Consignes =
**1.** Selon l'extrait fourni, à quelle date le TAPI a-t-il rejeté par jugement le recours d'APV ?
**2.** Réécrivez le passage de l'extrait fourni de "Le DT et Keat" à "la cause A/3895/2019." en changeant "autorisation de construire" en "autorisation de bâtir".

Extrait fourni =
16) APV a recouru auprès de la chambre administrative de la Cour de justice (ci-après : la chambre administrative) le 21 octobre 2019, contre l’arrêté du 18 septembre 2019, concluant à son annulation, et à ce que le Conseil d’État soit invité à ordonner le classement des bâtiments B27, B28, B29 et B30 de la parcelle n° 491 de la commune de Chêne-Bougeries.

Le DT et Keat ont conclu au rejet dudit recours, enregistré sous le numéro de cause A/3895/2019.

17) Par décision du 8 janvier 2020, le TAPI a rejeté la demande de restitution de l'effet suspensif au recours contre l'autorisation de construire DD 111'744, constaté que le recours contre l'autorisation de démolir M 8'200 avait effet suspensif de plein droit et prononcé la suspension de la procédure jusqu'à droit connu suite au recours déposé par APV auprès de la chambre administrative en la cause A/3895/2019.

18) Après échange d'écritures, la chambre administrative a, par arrêt ATA/932/2020 du 22 septembre 2020, rejeté le recours d'APV contre l’arrêté du Conseil d'État du 18 septembre 2019.

Cette autorité, qui était entrée en matière sur la demande de classement alors qu'elle aurait pu la déclarer irrecevable en application de l'art. 10 al. 3 LPMNS, ne s'était pas écartée des préavis de la commune et de la plénière de la CMNS et s'était référée pour le surplus au PLQ approuvé le 28 février 2018 et au rejet le même jour de la demande de mise à l'inventaire, pour lesquels une pesée d'intérêts avait été effectuée entre construction de logements et préservation du patrimoine, à une époque où la valeur des bâtiments était connue et documentée. Ce raisonnement ne prêtait pas le flanc à la critique et le choix du Conseil d'État d'accorder un poids supérieur à l'intérêt à la construction de logements au moment de l'adoption du PLQ relevait de sa marge d'appréciation. Par ailleurs, d'autres mesures de protection que l'inscription avaient été examinées et écartées. Ce choix pouvait être contesté à l'époque de l'adoption du PLQ, ce qui ne l'avait été que temporairement, et c'était conformément à la jurisprudence de la chambre administrative que le Conseil d'État s'était référé dans la décision attaquée au PLQ aujourd'hui entré en force pour rejeter la demande de classement. Au surplus, aucun élément nouveau décisif pour la pesée d'intérêts ne s'était produit ou n'avait été découvert depuis l'adoption du PLQ.

Cet arrêt n'a pas été porté devant le Tribunal fédéral.

19) Après reprise de la procédure A/4116/2019 le 6 novembre 2020, à la suite de l'entrée en force de l'arrêt ATA/932/2020 et échange d'écritures – Keat et le DT ayant conclu au rejet du recours d'APV –, le TAPI a, par jugement du 16 avril 2021, rejeté ledit recours.

APV soulevait préalablement une problématique liée à l'application de la loi fédérale sur l’acquisition d’immeubles par des personnes à l’étranger du 16 décembre 1983 (LFAIE - RS 211.412.41). Or à Genève, l'autorité de première instance était le département de la sécurité, de la population et de la santé (ci-après : DSPS ; art. 8 de la loi d'application de la loi fédérale sur l'acquisition d'immeubles par des personnes à l'étranger du 20 juin 1986 (LaLFAIE - E 1 43), la chambre administrative étant l'autorité de recours (art. 10 LaLFAIE). Le TAPI n'était donc pas compétent pour connaître des questions relatives à une éventuelle violation de la LFAIE. Ce grief était irrecevable.

Lignes présentées =
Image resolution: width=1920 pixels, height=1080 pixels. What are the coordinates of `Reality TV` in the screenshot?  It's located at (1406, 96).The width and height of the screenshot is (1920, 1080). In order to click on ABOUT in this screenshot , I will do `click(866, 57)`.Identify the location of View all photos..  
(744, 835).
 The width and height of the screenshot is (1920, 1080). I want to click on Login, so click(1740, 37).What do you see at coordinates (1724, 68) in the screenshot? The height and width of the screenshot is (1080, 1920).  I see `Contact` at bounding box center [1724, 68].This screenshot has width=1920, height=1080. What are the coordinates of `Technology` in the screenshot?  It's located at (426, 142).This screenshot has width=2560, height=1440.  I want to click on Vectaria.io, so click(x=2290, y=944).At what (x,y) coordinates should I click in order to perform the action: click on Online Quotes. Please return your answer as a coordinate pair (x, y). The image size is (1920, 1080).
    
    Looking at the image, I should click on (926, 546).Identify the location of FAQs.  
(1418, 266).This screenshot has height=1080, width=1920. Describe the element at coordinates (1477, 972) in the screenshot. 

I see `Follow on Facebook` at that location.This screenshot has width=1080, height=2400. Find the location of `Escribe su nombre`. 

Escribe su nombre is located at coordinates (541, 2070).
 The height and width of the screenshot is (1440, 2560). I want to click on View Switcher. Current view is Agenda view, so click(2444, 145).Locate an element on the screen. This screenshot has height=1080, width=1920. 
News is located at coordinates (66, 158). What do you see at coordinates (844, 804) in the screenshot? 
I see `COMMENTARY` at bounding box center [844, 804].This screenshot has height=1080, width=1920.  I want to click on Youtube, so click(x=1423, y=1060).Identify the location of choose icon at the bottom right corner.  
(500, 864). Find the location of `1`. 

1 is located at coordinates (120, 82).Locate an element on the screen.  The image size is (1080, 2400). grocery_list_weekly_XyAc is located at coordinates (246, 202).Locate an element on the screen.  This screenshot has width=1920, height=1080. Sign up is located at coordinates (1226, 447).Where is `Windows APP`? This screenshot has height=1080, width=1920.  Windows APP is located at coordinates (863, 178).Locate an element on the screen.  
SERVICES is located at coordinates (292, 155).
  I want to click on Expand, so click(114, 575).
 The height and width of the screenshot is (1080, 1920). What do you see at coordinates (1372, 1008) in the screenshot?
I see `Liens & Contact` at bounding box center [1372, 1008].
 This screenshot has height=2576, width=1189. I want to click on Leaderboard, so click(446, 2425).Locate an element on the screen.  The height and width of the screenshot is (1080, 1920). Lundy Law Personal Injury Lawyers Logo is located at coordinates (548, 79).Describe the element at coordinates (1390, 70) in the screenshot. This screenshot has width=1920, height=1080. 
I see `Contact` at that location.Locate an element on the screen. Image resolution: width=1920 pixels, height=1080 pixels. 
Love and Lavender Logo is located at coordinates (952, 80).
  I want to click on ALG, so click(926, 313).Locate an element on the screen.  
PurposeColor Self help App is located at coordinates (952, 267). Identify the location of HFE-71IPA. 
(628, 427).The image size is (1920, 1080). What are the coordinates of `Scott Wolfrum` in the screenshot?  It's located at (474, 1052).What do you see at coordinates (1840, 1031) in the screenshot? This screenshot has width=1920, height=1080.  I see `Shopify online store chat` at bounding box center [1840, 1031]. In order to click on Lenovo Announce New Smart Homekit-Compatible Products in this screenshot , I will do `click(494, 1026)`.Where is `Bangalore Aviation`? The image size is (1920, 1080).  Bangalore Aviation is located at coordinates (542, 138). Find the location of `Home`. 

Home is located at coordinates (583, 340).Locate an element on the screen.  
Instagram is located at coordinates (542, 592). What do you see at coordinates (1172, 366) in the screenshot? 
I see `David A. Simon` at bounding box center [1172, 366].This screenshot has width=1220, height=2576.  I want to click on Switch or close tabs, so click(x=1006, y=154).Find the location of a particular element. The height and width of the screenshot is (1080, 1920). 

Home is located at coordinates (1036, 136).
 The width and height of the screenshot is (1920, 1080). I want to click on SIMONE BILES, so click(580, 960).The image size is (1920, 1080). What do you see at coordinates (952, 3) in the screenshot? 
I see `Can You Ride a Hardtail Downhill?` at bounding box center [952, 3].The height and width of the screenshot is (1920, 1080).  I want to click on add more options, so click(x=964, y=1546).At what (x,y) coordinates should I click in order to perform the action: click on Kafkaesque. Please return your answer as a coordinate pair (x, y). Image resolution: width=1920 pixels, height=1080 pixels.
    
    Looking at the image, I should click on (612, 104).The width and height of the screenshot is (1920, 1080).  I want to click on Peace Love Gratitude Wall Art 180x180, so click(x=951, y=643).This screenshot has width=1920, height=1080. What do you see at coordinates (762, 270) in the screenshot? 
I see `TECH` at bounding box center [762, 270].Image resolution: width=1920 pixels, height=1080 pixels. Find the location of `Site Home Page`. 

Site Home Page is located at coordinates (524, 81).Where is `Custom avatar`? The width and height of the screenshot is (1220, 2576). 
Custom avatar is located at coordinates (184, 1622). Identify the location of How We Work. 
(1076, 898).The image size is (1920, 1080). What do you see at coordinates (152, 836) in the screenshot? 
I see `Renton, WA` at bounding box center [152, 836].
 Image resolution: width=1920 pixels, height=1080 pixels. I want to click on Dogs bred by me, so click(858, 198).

Liste des solutions =
**1.** Le 16 avril 2021.

**2.**
Le DT et Keat ont conclu au rejet dudit recours, enregistré sous le numéro de cause A/3895/2019.

17) Par décision du 8 janvier 2020, le TAPI a rejeté la demande de restitution de l'effet suspensif au recours contre l'autorisation de bâtir DD 111'744, constaté que le recours contre l'autorisation de démolir M 8'200 avait effet suspensif de plein droit et prononcé la suspension de la procédure jusqu'à droit connu suite au recours déposé par APV auprès de la chambre administrative en la cause A/3895/2019.